Arbitration is seen as the most efficient method of resolving commercial disputes in India. In January 1996, India enacted arbitration legislation, the Arbitration and Conciliation Act 1996 (Act). The Act is considered a vast improvement on the earlier Act of 1940 (which allowed multiple opportunities for court intervention). A majority of the large commercial disputes are settled through arbitration.
A large number of international arbitrations are getting seated in Singapore. It is expected that arbitrations also start getting seated in Hong Kong and Malaysia (and start shifting out from Europe).
The advantages of arbitration over court litigation relate to:
The backlog in the court system. Arbitrations have become necessary in India as the ordinary court system has become overburdened by backlogs and delays. There are about 3.4 million cases pending before the 21 High Courts of India, of which about 650,000 have been pending for over ten years. More than 23 million cases are pending in other courts. There are only 10.5 judges for every one million people (the corresponding figures in the UK and the US are 50.9 and 107, respectively).
Speed and efficiency. Arbitrations are relatively quick and efficient, allowing only a limited right to appeal.
Costs. Another advantage of arbitration is that it saves court fees, which are regulated by the states. Some courts (such as the High Court of Bombay) have a ceiling of about GB£200 (as at 1 March 2012, US$1 was about GB£0.6) on court fees, but fees are usually charged in proportion to the claim amount (ad valorem) and without any cap. For example, in the High Court of Delhi, court fees are uncapped and usually equal about 0.1% of the amount claimed. No court fees are charged in arbitration.
Arbitration has no disadvantages as compared with court litigation.
The vast majority of cases are resolved through ad hoc arbitration.
The Indian Council of Arbitration (ICA), headquartered in New Delhi, is the leading domestic arbitral organisation and has a very good reputation. The ICA's rules can be viewed at www.icaindia.co.in/htm/clouse.htm.
Most other domestic arbitral bodies are not yet fully developed (see box, Main arbitration organisations).
Among the foreign institutions, the International Chamber of Commerce (ICC) is the most popular in India and is frequently used by both the public and private sectors. Lately, the Singapore International Arbitration Centre (SIAC) has been gaining considerable popularity.
The Act applies to arbitrations in India (it can be viewed online at http://lawmin.nic.in/legislative/textofcentralacts/1996.pdf). The Act has two main parts:
Part I provides a complete framework for any arbitration in India (whether between Indian or foreign parties).
Part II contains provisions that essentially concern the enforcement of foreign awards.
The Act is largely based on the UNCITRAL Model Law and the UNCITRAL Arbitration Rules 1976, subject to a few differences.
Some of the significant mandatory provisions of the Act are:
Section 8. If an action is brought before a court relating to a matter that is the subject of an arbitration agreement, the court must (at the request of the respondent) refer the parties to arbitration.

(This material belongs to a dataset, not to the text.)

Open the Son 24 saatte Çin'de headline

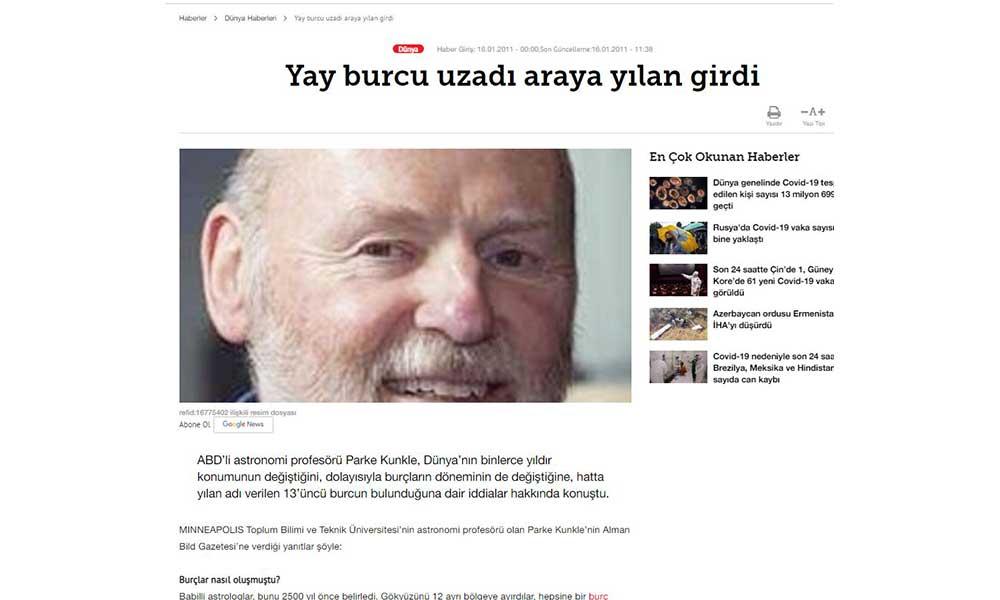pos(773,281)
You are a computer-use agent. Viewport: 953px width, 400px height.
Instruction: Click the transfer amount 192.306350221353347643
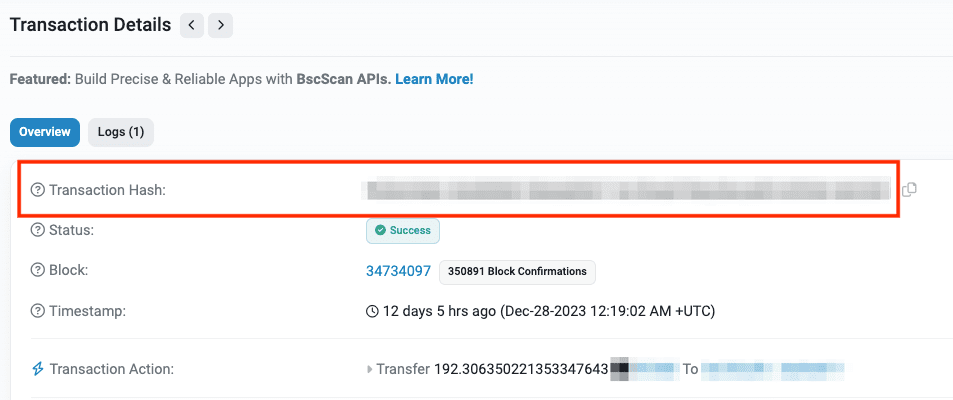click(x=521, y=369)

This provision corresponds to Article 8 of the UNCITRAL Model Law. However, unlike the UNCITRAL Model Law, in relation to domestic arbitrations (but not international arbitrations (section 45, the Act) (see Question 17)), the Act is silent on whether matters are to be referred to arbitration even if the arbitration agreement is "null and void, inoperative or incapable of being performed".
Section 14. The court can terminate the arbitrator's mandate, if the arbitrator is unable to perform his functions or acts with undue delay.

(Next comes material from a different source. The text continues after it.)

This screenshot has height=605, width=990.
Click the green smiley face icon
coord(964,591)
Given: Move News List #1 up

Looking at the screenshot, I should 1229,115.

Section 28. This relates to the determination of the governing law. An arbitration in India between two Indian parties is subject to Indian substantive law. However, if the arbitration is an "international commercial arbitration" (that is, where one of the parties is not Indian (section 2(1)(f), the Act)), the tribunal must decide the dispute in accordance with the rules of law designated by the parties. Without any designation, the tribunal applies the rules it considers appropriate in the circumstances of the case.

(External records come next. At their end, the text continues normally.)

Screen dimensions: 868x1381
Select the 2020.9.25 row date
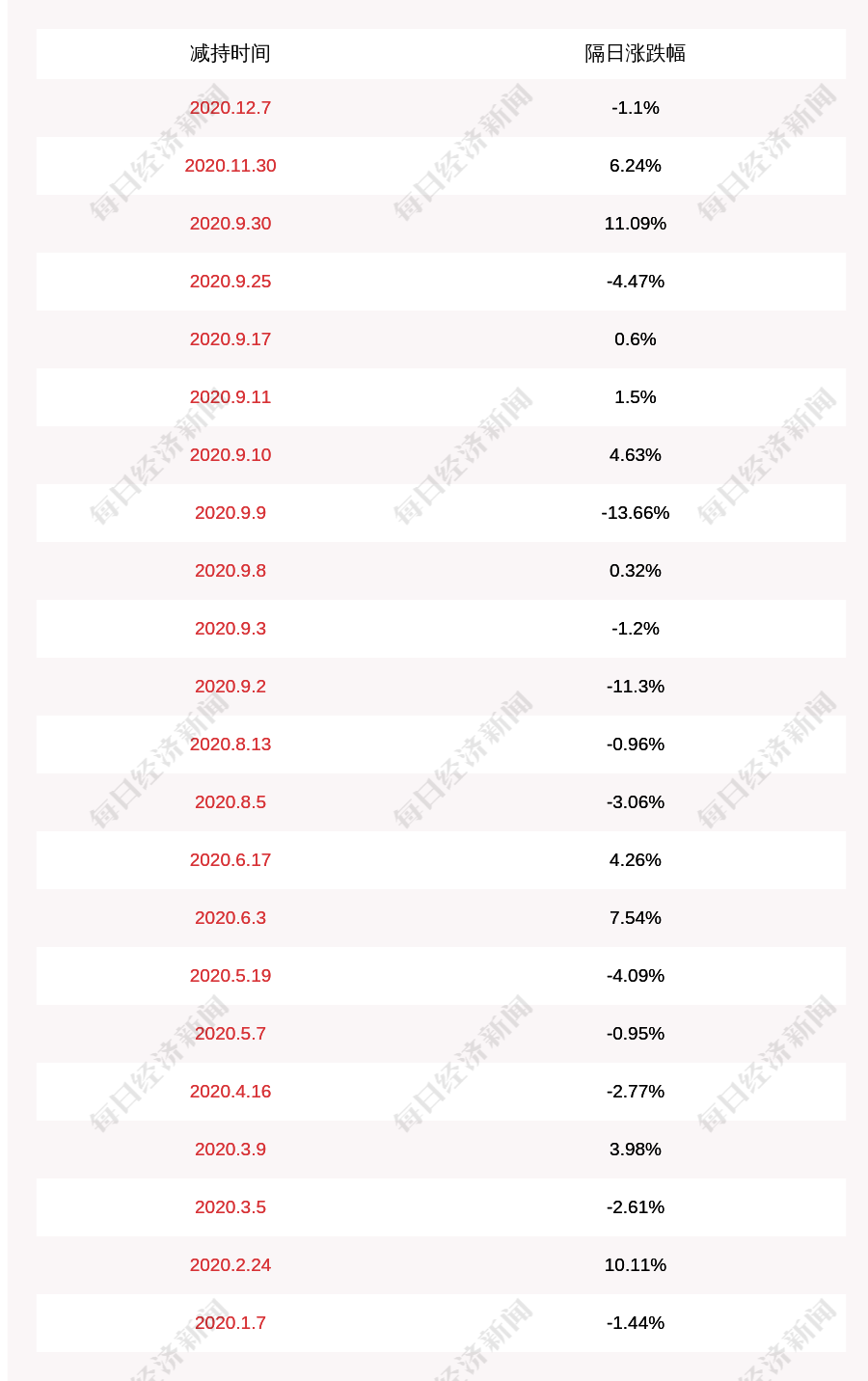click(x=231, y=281)
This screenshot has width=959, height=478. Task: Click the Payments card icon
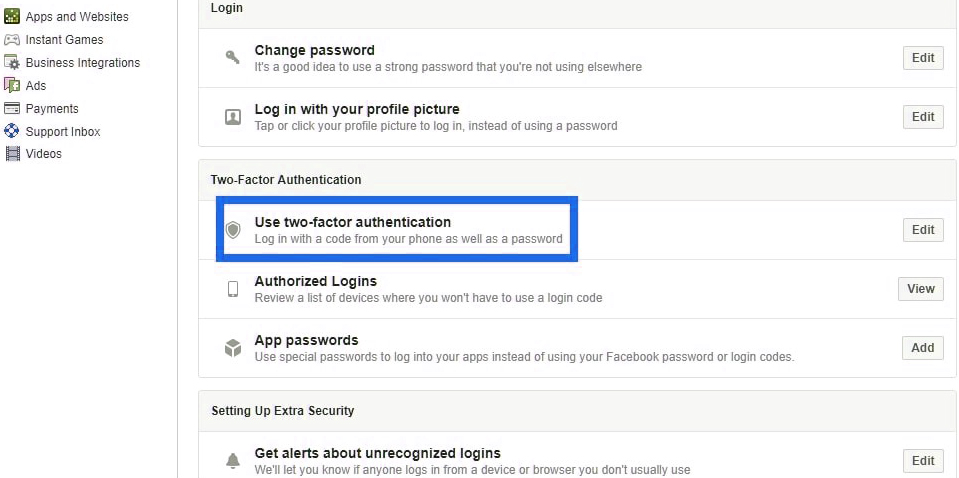tap(12, 109)
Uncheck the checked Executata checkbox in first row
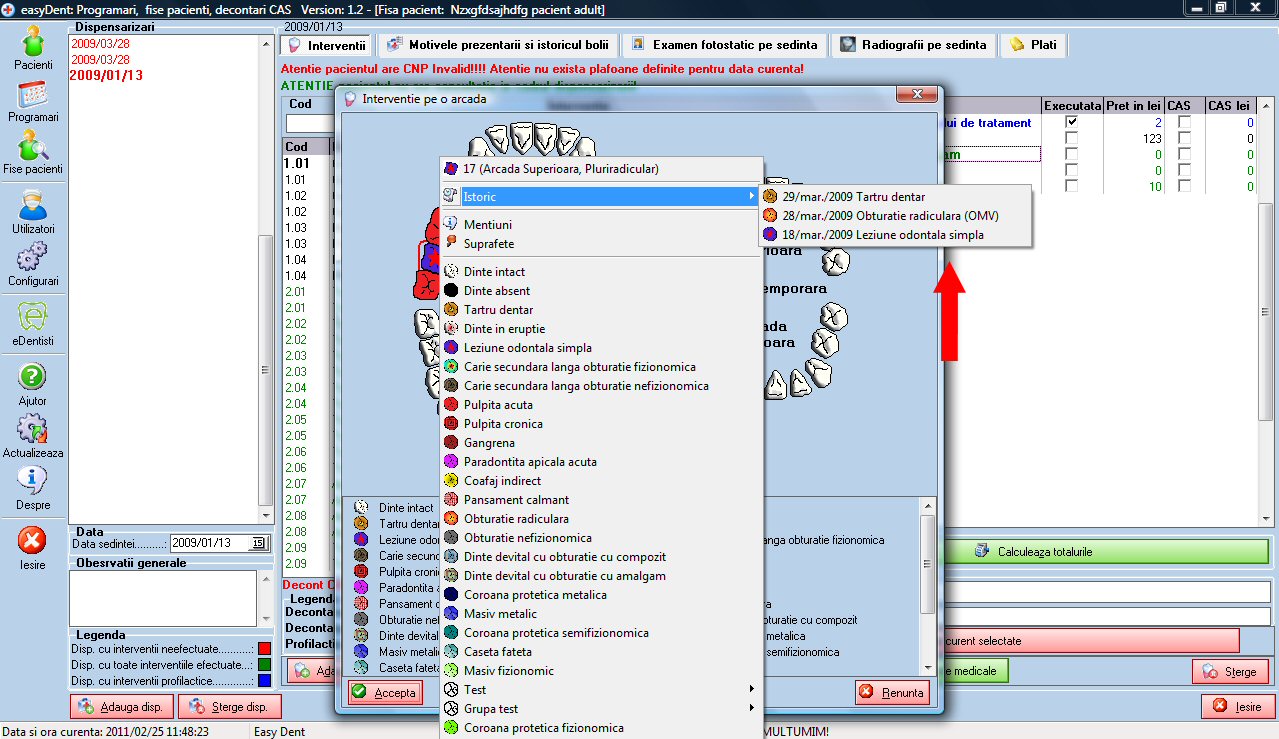Screen dimensions: 1279x739 (1072, 122)
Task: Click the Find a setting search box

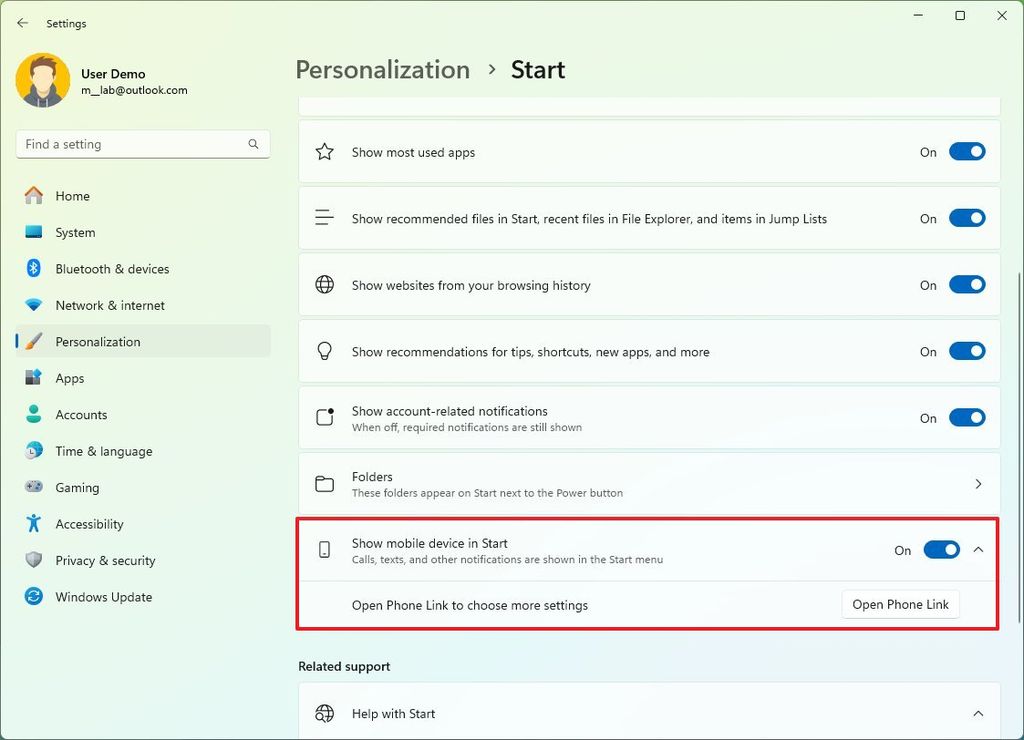Action: (x=142, y=143)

Section 31. This prescribes the form and content of the arbitral award. Among other things, it provides that the award must state the reasons on which it is based, unless the parties have agreed that no reasons must be given. In addition, unless the award otherwise directs, interest of 18% a year applies from the date of the award to the date of payment.
Section 34. This sets out the grounds on which an arbitral award can be set aside. It corresponds to Article 34 of the UNCITRAL Model Law.
Sections 35 and 36. Subject to the provisions of the Act, an award is final and binding on the parties and persons claiming under them. Unlike the UNCITRAL Model Law, a separate application for recognition and enforcement of the award need not be filed and, subject to the outcome of an application under section 34, it is enforceable as if it were a decree of the court.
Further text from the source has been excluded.